Понятие коммуникативной рациональности предполагает, что высказывания могут критиковаться и обосновываться. Потенциал рациональности изначально присущ коммуникативному действию, поскольку, используя язык в коммуникативных целях, говорящий устанавливает посредством своего высказывания отношение к миру и тем самым выдвигает притязание на значимость, которое в принципе доступно объективной оценке и открыто критике. Однако в повседневной коммуникации притязания на значимость не тематизируются. Как выдвижение притязаний на значимость говорящим, так и принятие их слушателем осуществляется в имплицитной форме. Согласие относительно притязаний на значимость само собой разумеется, оно основано на убеждениях, интерсубъективно разделяемых коммуникативным сообществом. Когда эти убеждения не ставятся под сомнение, коммуникативное действие выступает как средство выработки общей интерпретации ситуации в целях координации планов действия. Темой коммуникации является опыт относительно объектов внешнего мира. Утверждения, с помощью которых передается информация о таком опыте, не оспариваются.
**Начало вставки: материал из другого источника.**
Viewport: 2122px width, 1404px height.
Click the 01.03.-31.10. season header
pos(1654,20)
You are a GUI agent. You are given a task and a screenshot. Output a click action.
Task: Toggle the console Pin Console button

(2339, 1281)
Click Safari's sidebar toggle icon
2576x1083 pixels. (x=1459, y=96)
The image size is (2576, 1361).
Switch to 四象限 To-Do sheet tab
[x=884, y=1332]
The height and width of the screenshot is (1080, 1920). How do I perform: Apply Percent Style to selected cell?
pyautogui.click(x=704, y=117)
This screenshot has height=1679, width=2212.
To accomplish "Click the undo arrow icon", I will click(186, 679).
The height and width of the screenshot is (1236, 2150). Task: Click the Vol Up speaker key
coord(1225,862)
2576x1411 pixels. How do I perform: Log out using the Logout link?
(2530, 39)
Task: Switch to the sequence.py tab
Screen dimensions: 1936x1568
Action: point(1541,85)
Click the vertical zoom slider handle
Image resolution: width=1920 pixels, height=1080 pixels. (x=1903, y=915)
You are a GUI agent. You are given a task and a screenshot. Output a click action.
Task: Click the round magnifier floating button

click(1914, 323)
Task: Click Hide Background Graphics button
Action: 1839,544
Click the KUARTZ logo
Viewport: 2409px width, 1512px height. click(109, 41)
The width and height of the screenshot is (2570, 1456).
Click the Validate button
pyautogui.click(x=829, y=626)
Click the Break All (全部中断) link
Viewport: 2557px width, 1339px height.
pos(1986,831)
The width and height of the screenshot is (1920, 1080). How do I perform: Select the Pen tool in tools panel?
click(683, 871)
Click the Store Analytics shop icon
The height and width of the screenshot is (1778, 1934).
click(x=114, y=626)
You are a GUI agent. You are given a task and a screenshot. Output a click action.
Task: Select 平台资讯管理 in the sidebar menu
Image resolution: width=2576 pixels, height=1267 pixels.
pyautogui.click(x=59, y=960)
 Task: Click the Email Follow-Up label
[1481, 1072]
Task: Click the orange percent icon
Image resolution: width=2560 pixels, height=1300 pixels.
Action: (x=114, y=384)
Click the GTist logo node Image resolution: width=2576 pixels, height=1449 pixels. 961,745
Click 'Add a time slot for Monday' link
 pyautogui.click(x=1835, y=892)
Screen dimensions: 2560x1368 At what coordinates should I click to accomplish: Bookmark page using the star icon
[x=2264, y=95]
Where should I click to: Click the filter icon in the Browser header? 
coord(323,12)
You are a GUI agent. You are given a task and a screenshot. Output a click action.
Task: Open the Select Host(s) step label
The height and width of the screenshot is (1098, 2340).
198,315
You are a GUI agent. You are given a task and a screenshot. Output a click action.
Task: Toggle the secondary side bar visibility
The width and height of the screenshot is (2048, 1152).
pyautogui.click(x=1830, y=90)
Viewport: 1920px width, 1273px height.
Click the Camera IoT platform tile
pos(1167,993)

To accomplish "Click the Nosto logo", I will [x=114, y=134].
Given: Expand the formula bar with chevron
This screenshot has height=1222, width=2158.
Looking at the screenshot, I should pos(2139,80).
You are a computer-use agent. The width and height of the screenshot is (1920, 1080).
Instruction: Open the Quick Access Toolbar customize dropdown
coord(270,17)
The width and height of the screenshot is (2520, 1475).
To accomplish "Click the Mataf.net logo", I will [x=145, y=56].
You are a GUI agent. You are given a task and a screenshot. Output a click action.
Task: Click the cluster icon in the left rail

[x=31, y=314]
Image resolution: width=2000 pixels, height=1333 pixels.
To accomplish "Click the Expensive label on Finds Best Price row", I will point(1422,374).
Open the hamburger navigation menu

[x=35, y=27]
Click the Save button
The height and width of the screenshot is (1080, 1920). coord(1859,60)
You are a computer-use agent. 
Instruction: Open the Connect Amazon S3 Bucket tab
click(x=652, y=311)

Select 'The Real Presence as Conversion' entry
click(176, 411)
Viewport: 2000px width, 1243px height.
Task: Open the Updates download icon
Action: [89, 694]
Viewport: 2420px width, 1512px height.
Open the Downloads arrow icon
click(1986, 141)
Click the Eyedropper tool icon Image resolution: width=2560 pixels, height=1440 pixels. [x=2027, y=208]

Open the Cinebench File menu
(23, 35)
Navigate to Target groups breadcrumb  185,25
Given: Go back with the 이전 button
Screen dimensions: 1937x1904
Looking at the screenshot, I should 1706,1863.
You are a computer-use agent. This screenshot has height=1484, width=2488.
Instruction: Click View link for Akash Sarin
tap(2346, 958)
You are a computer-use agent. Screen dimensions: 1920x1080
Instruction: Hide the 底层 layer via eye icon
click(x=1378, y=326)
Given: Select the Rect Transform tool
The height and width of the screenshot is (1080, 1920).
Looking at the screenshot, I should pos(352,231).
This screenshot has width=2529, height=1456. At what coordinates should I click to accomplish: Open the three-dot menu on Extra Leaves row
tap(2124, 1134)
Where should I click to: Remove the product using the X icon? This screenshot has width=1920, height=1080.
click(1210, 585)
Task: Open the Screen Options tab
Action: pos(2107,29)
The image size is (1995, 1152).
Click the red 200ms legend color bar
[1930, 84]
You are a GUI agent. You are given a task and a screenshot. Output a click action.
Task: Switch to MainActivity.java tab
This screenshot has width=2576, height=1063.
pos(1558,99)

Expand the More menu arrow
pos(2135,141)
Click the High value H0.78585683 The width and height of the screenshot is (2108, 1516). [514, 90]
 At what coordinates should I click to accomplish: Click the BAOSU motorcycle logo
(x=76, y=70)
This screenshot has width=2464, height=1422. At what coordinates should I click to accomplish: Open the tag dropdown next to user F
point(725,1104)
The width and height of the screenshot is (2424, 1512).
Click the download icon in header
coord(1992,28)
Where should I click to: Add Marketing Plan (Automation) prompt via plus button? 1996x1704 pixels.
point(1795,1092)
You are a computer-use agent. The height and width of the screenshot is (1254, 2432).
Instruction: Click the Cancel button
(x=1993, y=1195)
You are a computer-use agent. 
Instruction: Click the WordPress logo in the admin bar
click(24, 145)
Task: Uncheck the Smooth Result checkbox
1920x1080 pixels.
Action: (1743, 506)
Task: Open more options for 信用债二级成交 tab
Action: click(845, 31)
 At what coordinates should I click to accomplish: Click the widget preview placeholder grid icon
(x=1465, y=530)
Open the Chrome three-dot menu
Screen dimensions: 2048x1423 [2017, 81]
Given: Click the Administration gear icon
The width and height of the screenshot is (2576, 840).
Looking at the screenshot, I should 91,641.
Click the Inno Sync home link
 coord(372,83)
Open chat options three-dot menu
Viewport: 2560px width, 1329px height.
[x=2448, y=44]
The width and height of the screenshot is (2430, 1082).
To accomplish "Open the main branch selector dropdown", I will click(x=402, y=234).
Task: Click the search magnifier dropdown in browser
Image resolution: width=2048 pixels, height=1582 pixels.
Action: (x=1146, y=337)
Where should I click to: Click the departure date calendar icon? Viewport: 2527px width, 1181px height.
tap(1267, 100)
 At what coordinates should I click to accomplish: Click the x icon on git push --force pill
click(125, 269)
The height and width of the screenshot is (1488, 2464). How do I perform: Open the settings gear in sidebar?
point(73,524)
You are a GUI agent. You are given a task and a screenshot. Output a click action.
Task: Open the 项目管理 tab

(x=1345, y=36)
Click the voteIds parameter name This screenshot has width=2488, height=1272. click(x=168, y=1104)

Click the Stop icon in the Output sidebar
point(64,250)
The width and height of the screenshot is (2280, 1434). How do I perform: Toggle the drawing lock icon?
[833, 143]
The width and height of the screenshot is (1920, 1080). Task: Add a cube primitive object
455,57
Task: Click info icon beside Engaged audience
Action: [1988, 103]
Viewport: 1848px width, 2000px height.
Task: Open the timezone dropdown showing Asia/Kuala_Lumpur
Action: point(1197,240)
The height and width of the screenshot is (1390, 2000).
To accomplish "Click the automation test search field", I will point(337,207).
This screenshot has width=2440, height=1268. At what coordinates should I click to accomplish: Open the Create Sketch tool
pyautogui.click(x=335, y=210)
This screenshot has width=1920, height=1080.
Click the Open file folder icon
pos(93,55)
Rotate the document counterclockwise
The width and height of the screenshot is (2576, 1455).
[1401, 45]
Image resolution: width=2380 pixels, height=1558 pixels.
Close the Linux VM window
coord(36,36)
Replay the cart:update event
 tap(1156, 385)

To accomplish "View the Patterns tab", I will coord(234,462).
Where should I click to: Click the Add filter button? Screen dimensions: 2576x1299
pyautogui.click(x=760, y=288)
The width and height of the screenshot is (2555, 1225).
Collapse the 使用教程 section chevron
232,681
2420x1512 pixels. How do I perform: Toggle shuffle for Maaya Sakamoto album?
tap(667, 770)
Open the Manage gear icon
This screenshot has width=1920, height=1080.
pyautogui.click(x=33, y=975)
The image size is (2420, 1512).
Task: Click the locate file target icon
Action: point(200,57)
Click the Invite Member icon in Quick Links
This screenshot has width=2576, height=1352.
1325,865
Но когда истинность, или нормативная правильность, или правдивость одного участника взаимодействия вызывает сомнения у другой стороны, достижение согласия путем “наивного” коммуникативного действия становится невозможным, и требуется переход к другой форме языковой коммуникации – дискурсу. Дискурс, или аргументация, представляет собой рефлексивную форму коммуникативного действия, в которой коммуникативная рациональность становится эксплицитной. В дискурсе проблематизируются притязания на значимость, содержащиеся в речевом акте. Именно эти притязания на значимость, а не опыт относительно объектов внешнего мира, являются предметом обсуждения и критически проверяются, оспариваются и защищаются с помощью аргументов. Цель дискурса – восстановить путем рационального обоснования общность убеждений, на которой покоится согласие коммуникантов относительно притязаний на значимость. “Таким образом, рациональность, свойственная коммуникативной практике повседневной жизни, указывает на практику аргументации как на апелляционный суд, который дает возможность продолжать коммуникативное действие другими средствами, когда разногласия уже не могут быть улажены повседневными рутинными способами, и в то же время не должны устраняться путем прямого или стратегического использования силы” [4]. Дискурс Хабермас называет “неповседневной формой коммуникации” [5]. Повседневная коммуникативная практика направлена на согласование планов целенаправленного действия акторов. В дискурсе проблематизируются притязания на значимость, и ориентация на действие прерывается.